I almost cried when I got home from work the other night and took my bra off! It took the air right out of my lungs- it really hurts man!


I have been on the Internet non-stop reading all of the pregnancy sites and calculating everything!

I took a clear blue digital on Wednesday and it said I was 5 weeks plus.

I have a feeling I ovulated very early this cycle.

That would explain my bright BFP's a day before my period was due....


Dying to get into the doc's office and get some firm answers!!!!

I received a call from my doctor saying they needed to reschedule my appt... :( Hopefully it is sooner and not later than the 26th!

Yay!

Friday, August 9, 2013

BFP BFP BFP BFP BFP! I got a BFP!!!!!!!!!!!!!!!!!!

I am still in shock as I am writing this post....

My period is due tomorrow- all week long I felt my period coming -

The normal stuff:
Backache...Mild cramps
PMS

Last night, I did not sleep well... my back was killing me and I had a dull stomach ache....

I woke up at about 5AM and went pee.


Then laid in my bed and played on my ipad for another hour or so....

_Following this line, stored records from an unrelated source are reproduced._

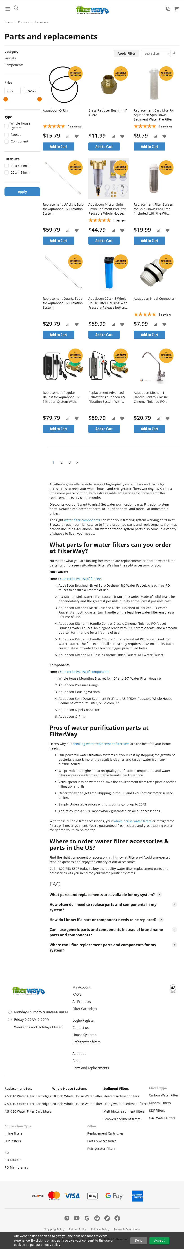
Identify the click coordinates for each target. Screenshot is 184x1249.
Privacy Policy (100, 1229)
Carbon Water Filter (163, 1095)
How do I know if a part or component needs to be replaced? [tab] (103, 919)
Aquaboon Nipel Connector (154, 298)
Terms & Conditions (127, 1229)
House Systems (84, 1034)
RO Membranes (16, 1167)
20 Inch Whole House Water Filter (77, 1104)
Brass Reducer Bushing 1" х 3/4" (107, 112)
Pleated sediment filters (121, 1096)
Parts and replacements (90, 1068)
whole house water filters (132, 821)
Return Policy (78, 1229)
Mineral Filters (160, 1103)
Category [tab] (11, 51)
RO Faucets (12, 1160)
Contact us (80, 1027)
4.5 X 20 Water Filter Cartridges (27, 1111)
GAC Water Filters (162, 1118)
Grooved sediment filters (121, 1119)
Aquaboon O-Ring (56, 110)
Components (14, 65)
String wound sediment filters (125, 1104)
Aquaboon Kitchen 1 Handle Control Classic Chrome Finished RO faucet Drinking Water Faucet (151, 397)
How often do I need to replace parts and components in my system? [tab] (103, 907)
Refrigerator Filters (101, 1148)
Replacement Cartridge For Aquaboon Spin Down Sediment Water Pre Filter (154, 114)
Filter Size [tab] (12, 159)
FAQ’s (76, 994)
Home (8, 22)
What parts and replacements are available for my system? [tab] (102, 894)
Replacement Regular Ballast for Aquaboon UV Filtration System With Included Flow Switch (61, 397)
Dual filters (12, 1141)
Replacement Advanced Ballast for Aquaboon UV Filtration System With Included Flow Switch (106, 397)
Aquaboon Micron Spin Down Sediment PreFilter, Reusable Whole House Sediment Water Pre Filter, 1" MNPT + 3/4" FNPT (108, 209)
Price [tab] (8, 82)
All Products (81, 1001)
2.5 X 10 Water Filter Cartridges (27, 1096)
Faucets (10, 58)
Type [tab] (8, 116)
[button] (76, 136)
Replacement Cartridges (105, 1133)
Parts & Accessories (101, 1141)
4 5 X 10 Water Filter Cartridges (27, 1104)
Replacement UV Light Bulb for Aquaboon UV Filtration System (63, 208)
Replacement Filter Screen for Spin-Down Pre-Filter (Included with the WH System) (153, 209)
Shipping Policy (54, 1229)
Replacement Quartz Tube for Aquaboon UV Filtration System (63, 303)
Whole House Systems (69, 1088)
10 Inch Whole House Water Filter (77, 1096)
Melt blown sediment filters (124, 1111)
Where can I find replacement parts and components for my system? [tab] (103, 947)
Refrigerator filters (86, 1042)
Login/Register (83, 1020)
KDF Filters (157, 1110)
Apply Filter (127, 53)
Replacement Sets (18, 1088)
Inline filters (13, 1133)
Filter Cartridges (84, 1008)
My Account (81, 987)
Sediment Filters (116, 1088)
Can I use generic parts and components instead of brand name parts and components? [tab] (106, 932)
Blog (75, 1060)
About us (79, 1053)
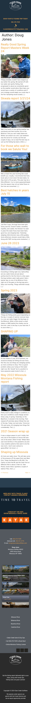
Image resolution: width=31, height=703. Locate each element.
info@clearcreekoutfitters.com (18, 543)
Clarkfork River (15, 627)
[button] (15, 13)
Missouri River (15, 617)
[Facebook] (18, 650)
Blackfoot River (15, 624)
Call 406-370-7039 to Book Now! (15, 641)
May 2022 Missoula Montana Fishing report (13, 378)
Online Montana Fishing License (15, 644)
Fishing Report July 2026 (10, 590)
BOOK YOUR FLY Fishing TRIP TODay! (15, 19)
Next (27, 472)
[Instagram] (22, 650)
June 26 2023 (10, 243)
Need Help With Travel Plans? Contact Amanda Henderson (15, 494)
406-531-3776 (20, 541)
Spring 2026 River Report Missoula (12, 584)
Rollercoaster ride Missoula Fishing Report (14, 604)
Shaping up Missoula (14, 452)
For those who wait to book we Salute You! (15, 147)
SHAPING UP (9, 331)
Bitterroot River (15, 620)
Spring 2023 (9, 290)
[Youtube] (26, 650)
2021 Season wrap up (15, 431)
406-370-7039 (15, 22)
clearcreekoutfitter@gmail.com (15, 29)
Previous (4, 472)
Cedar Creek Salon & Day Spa (16, 638)
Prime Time (6, 597)
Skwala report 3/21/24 (15, 98)
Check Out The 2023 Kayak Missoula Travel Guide (15, 512)
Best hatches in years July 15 (15, 192)
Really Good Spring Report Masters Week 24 (15, 48)
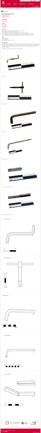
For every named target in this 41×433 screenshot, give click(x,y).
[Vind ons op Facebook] (5, 431)
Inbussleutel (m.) (17, 8)
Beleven (15, 3)
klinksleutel (5, 48)
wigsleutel (13, 48)
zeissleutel (17, 48)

I went back into the bathroom into my little test drawer and found a Dollar Tree Test.... and  I am not kidding the pee hit that stick and BOOM 2 lines! Like FAST!!!!

I ran in and woke up my husband and he was SHOCKED!

I immediately went back to my drawer and found a First Response~ unfortunately I dumped my pee.


I downed water and waited..... I got seriously 5 drops out... and BOOM a positive on First Response!


I don't know what to say.....


Am I really pregnant?
Is this real!??!?!?!

What happened?

No IVF- Nothing too fancy-
I tracked on my pink pad app- I used my ovulation kit- and never even got a happy face- and I think I know why- I started tracking a little late....


I calculated my "Due Date" its April 18th, 2014!

That is sooo soon!


What do I do next!??!?!??!


I called my doc and they won't see me till the 26th of August!
How many tests can I take from now till then!?!?!?


It seems like planning and booking that Maui trip and putting IVF talks on the back burner really paid off!


AAAAAAAHHHHHHH!

So thrilled. Just praying it sticks and this is real!